With all vestiges of the morning fog borne away by the blast of northerlies, the fertile volcanic seacoast was visible, but overcast conditions denied us sunlit views of the emerald slopes sheltering the cove.
From the first lookout, interesting sea stacks carved from the lava by centuries of wave action stood defiant with their feet rooted in the sand.
As we moseyed onward, the full scope of the “green gardens” was not yet evident. A small area of flat, grassy land had been designated as a good spot for campers, and one tent was pitched on a wooden platform. For Bob and me, the incessant wind tearing at the canvas would have prevented any chance of sleep.
A little further on, a set of 100 rickety wooden steps makes it possible for hikers to descend to the cobble beach. There at the water’s edge, we had an intimate look at the cliffs. They are pocked with pillow lava, solidified remnants of molten rock.
The sea was angry that day with waves cresting near 9 feet. Adding to that, the tide was in making the sea caves inaccessible. Bob and I could not extend our hike by joining the Wallace Brook Trail further up the coast because it had been washed out by recent storms. Instead, it was back up the wooden steps to the clifftop for us.
Standing again on the clifftops, the ferocity of the wind gusting onshore almost knocked me over.
Still, it was all worth it when the sprawling green meadows came into view ahead of us.
Stretching from the forest edge to where the cliffs meet the sea, a vibrant green carpet of long grass rippled like sunlit waves. Sturdy spruce trees dotted the grassy meadow seeming to thrive in the ocean air.
These lush cliff-top meadows at one time were used by farmers from Trout River to graze their livestock during the summer months. Occasionally, sheep can still be seen grazing there on the one-time grassy pastures. For now, the wildflowers were free to bloom without interference.
By 2:30 p.m., hunger pangs had us seeking shelter from the wind. A tiny crevice at the brink of the cliff provided a small reprieve from the gale-force gusts while we indulged in a light snack. One misstep, however, could have you falling 100 feet onto the rocks below.

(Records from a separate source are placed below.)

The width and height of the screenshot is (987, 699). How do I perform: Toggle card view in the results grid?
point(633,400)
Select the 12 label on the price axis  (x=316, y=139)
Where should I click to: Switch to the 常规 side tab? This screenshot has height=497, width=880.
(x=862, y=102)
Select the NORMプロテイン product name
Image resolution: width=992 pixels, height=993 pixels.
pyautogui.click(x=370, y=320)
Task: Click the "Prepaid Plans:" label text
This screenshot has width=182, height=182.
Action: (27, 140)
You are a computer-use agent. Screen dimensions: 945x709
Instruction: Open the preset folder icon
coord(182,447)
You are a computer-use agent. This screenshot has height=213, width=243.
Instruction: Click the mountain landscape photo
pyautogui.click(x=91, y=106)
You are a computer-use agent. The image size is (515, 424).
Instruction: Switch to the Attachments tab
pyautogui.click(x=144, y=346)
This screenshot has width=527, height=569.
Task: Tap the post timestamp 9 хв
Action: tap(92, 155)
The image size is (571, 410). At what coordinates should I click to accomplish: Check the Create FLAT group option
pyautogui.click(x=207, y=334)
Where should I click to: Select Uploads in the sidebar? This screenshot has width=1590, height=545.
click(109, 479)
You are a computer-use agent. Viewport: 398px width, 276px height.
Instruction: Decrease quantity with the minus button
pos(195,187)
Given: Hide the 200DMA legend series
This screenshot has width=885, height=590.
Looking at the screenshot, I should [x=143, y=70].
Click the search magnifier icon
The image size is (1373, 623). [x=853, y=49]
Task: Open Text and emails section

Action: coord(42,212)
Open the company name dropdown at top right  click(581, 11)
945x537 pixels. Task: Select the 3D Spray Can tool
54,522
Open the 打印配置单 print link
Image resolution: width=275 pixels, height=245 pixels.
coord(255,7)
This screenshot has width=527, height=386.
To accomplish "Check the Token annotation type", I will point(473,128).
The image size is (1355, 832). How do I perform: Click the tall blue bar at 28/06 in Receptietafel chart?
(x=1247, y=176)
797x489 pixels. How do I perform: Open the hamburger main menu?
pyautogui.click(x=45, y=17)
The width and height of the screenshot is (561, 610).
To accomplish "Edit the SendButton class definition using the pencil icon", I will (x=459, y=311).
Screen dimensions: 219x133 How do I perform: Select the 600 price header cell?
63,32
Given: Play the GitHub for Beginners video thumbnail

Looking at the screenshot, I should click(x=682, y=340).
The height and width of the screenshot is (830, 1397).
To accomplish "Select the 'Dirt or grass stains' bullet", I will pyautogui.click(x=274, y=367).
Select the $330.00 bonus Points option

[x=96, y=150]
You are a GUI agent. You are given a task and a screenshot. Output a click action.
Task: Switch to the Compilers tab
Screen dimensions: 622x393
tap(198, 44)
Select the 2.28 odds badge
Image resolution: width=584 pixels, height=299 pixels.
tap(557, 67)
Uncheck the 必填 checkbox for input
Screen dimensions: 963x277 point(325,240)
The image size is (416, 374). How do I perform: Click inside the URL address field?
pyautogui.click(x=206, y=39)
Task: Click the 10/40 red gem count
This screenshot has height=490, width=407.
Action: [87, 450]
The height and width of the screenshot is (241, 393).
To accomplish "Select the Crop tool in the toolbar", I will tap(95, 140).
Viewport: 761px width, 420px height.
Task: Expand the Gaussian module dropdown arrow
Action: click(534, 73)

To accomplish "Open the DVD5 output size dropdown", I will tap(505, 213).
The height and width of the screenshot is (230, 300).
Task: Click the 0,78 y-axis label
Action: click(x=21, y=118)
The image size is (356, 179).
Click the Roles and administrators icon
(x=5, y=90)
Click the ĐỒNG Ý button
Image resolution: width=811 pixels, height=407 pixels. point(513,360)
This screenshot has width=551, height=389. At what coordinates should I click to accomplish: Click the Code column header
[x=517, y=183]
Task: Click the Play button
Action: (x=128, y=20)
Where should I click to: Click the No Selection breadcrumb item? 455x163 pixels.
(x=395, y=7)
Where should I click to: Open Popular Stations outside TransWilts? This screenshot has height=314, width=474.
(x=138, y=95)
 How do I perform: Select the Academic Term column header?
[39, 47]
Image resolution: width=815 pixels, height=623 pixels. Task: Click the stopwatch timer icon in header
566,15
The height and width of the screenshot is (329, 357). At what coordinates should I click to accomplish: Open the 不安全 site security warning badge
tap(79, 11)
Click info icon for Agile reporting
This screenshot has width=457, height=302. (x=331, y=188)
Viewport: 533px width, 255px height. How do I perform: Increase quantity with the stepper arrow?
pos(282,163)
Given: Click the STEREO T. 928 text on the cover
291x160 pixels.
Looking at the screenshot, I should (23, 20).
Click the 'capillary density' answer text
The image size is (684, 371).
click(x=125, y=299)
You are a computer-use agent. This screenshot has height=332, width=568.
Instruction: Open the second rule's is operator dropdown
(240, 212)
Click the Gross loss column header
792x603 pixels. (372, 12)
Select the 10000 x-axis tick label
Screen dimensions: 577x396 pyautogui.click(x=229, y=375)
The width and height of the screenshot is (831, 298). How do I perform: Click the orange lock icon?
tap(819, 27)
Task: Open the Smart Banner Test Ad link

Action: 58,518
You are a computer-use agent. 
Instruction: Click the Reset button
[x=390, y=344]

Because we had reservations that evening at the Gros Morne Theater Festival in Cow Head, Bob and I made hasty tracks retracing the trail. The endless climbing was exhausting, but we were glad for calmer conditions. Low-lying clouds once again engulfed us, and a light mist dampened our faces.
We reached the car by 4:45 p.m. satisfied with our experience on the trail. Although the conditions were less than perfect, it had been invigorating. We could certainly imagine lolling in the green gardens on a warm, sunny day. Alas, that would have to wait for another visit to Newfoundland.